Articolo uscito su Libero giorno 11 marzo 2023
L’erede di Camilleri è la siracusana Cristina Cassar Scalia, la madre di Vanina Guarrasi, vicequestore a Catania, giunta con Il re del gelato (Einaudi, pp. 144, euro 16) alla sua settima inchiesta: la sola nella quale il primo capitolo non sia occupato dal ritrovamento fortuito di un cadavere e il secondo dalla telefonata dell’ispettore Spanò che informa la scostante, irriverente e tanto umana Vanina. La poliziotta palermitana stavolta appare, al contrario, sin dall’inizio e viene svegliata di soprassalto esattamente come capitava a Montalbano, del quale non è che una copia perfettamente ritagliata. L’inversione di abbrivio è forse dovuta al fatto che si tratta di un caso minore perché relativo a un supposto avvelenamento di avventori di gelatorie (alla stessa maniera che nel camilleriano La pista di sabbia dove il commissario si trovava a indagare appena su un cavallo morto) che poi però si inerpica verso inopinati sviluppi non solo con più di un omicidio ma pure con spacciatori di droga, boss mafiosi e figli mostri entro un pot-pourri di inverosimiglianza e grovigli.
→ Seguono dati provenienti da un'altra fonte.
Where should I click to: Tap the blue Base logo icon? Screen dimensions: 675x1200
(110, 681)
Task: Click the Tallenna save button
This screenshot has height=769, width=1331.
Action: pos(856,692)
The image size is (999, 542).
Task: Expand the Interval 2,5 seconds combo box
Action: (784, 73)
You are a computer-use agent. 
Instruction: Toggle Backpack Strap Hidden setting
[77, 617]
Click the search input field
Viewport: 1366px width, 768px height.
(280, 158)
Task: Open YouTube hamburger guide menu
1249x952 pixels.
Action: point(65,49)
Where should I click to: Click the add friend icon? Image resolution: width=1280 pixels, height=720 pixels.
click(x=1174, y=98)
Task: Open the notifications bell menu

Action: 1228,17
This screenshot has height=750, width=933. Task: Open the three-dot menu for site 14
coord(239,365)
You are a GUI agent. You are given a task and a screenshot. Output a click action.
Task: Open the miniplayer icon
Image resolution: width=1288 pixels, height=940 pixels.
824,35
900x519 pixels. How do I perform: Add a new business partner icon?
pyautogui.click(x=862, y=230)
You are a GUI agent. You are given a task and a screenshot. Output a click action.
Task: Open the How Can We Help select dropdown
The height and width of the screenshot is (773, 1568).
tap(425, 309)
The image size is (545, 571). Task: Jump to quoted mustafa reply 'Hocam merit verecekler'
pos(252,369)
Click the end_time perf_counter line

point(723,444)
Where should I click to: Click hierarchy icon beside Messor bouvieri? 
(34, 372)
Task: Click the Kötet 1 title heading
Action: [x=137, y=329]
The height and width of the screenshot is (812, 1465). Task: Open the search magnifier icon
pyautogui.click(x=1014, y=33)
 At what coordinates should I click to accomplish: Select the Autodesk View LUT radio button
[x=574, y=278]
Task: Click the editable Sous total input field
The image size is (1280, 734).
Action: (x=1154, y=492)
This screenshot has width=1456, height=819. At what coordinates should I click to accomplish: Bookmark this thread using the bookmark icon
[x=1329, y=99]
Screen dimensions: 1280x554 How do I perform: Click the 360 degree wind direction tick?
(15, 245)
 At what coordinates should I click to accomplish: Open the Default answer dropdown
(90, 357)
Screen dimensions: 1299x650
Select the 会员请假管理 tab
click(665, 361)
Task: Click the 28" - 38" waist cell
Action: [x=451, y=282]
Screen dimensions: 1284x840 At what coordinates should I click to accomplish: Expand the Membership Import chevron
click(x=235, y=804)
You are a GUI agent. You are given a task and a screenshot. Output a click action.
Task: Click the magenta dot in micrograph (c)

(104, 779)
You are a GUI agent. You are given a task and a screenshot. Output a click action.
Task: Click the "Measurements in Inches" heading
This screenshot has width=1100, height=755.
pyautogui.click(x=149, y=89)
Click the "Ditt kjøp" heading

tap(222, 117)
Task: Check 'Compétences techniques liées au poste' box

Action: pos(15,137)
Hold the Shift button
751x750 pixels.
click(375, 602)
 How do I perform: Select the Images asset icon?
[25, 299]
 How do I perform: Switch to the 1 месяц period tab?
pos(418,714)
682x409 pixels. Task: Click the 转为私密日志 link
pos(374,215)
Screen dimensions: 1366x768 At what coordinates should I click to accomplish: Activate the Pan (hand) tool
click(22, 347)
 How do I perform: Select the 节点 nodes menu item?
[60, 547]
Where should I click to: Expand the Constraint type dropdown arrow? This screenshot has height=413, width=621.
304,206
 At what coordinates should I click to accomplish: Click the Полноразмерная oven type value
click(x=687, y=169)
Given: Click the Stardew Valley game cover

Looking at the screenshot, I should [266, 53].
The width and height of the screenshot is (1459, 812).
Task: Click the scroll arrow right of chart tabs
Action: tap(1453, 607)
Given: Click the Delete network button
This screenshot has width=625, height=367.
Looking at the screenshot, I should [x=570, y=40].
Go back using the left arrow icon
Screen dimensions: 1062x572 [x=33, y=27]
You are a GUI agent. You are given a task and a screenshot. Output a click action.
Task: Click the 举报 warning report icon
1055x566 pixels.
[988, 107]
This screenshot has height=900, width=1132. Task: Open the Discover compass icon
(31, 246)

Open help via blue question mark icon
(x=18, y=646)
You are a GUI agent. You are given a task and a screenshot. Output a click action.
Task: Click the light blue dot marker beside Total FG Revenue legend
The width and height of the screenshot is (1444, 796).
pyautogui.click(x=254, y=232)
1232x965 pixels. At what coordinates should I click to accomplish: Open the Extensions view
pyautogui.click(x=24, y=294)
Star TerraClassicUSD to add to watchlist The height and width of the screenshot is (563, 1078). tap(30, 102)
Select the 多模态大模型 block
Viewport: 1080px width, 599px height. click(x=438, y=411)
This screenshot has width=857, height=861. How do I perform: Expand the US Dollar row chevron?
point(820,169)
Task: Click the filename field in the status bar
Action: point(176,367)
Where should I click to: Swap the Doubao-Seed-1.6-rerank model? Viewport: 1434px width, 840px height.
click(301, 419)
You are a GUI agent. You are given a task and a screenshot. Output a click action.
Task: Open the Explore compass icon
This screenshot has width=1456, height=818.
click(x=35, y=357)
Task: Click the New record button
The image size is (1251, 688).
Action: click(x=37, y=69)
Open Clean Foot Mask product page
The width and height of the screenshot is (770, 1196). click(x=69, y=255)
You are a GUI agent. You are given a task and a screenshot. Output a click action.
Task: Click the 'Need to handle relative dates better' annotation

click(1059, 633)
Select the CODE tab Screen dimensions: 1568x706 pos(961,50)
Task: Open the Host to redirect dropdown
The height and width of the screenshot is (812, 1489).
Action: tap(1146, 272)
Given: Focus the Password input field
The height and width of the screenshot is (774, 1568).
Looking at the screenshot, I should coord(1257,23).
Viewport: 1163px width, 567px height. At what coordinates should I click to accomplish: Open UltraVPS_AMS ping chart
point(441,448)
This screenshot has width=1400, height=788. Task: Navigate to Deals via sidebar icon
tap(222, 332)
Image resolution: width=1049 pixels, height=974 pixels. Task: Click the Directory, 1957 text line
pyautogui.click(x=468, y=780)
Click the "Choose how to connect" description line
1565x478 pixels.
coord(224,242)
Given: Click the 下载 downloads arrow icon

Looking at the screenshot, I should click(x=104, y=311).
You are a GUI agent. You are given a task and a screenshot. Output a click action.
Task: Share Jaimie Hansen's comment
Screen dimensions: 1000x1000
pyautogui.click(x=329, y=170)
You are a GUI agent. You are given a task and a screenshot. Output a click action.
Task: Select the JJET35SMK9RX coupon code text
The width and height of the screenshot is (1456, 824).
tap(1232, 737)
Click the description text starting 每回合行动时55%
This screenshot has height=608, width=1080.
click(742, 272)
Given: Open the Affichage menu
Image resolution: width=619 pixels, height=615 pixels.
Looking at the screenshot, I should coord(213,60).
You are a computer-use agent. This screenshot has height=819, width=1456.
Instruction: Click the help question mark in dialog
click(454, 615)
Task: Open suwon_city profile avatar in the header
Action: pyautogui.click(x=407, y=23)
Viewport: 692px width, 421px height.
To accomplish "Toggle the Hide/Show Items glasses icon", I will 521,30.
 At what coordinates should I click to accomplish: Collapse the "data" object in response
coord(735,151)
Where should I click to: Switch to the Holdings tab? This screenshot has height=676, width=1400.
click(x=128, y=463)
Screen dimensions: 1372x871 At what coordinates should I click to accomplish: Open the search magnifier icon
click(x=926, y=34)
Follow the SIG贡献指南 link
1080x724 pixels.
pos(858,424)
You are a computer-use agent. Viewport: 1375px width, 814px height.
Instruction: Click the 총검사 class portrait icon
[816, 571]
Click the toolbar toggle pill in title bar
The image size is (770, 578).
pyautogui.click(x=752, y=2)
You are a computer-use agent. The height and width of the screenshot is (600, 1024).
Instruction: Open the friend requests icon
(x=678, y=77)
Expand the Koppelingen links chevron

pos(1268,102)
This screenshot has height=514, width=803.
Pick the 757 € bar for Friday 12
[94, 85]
La premiata dirigente della sezione Reati contro la persona della Mobile etnea rimane comunque fedele al suo modello maschile. Ragiona e parla come Montalbano (“Questo potrebbe significare due cose…”, oppure “Le possibilità sono tre…”); ama la tavola forse più di lui; ha in odio promozioni e trasferimenti; frequenta una trattoria d’elezione il cui premuroso titolare non si chiama Enzo ma Nino, epperò è lo stesso tipo; vive da sola in una sorta di Marinella che è Santo Stefano, una località fittizia che sta agli altri Comuni dell’hinterland catanese, tutti reali, come Vigàta alla provincia agrigentina; pavesa modi spicci anche con i suoi collaboratori, tra i quali ne rimprovera e bistratta uno, il sovrintendente Nunnari, che ha il vizio degli indovinelli, è alquanto stravagante e goffo sicché mutua da una parte l’ispettore Fazio e da un’altra anche Catarella; ed è, se non basta, insofferente nei confronti del sostituto procuratore Vassalli (“Un metro e sessantacinque, pancia prominente, capelli sale e pepe”), tale da ricordare senz’altro l’intolleranza di Montalbano verso il sostituto Tommaseo sommato al questore Bonetti-Alderighi, entrambi preoccupati come Vassalli dell’intangibilità dei potenti. In Spanò è poi facilmente riconoscibile l’efficienza di Fazio nonché il grado di Augello mentre nel vice dirigente della Scientifica Cesare Manenti (“un cretino patentato”) si profila en travesti la figura dell’ostico Arquà.
In sostanza non ci sarebbe stata Cassar Scalia se non ci fosse stato Camilleri, che ha reso canonico l’uso del dialetto e introdotto nel poliziesco l’elemento comico non tanto nei modi dei personaggi quanto nel linguaggio dell’autore. E Cassar Scalia abbonda nel rialbeggiare modi di dire e vocaboli della parlata catanese, restituendone lo spirito più salace ma anche gli stereotipi più corrivi, come la differenza stucchevole tra gli arancini etnei e le arancine palermitane.
Orfani di Camilleri, i lettori si sono insomma raccolti in massa attorno a lei, ben attenta a non tradirne lo spirito leggero, lo stile elementare e tantomeno la struttura narrativa. Anche in Il re del gelato infatti la soluzione del caso (che avviene camillerianamente grazie all’intuito: alla Maigret, antecedente di Montalbano, e non alla Sherlock Holmes, attraverso cioè la scoperta delle prove, cosa che comporterebbe la presenza dei lettori sulla scena) viene data dalla stessa Guarrasi quando alla fine relaziona ai superiori anch’essi ignari delle sue mosse. E, come nei precedenti episodi, la trama appare buona per una puntata da serie televisiva di facile presa, ma difficilmente capace di essere memorabile.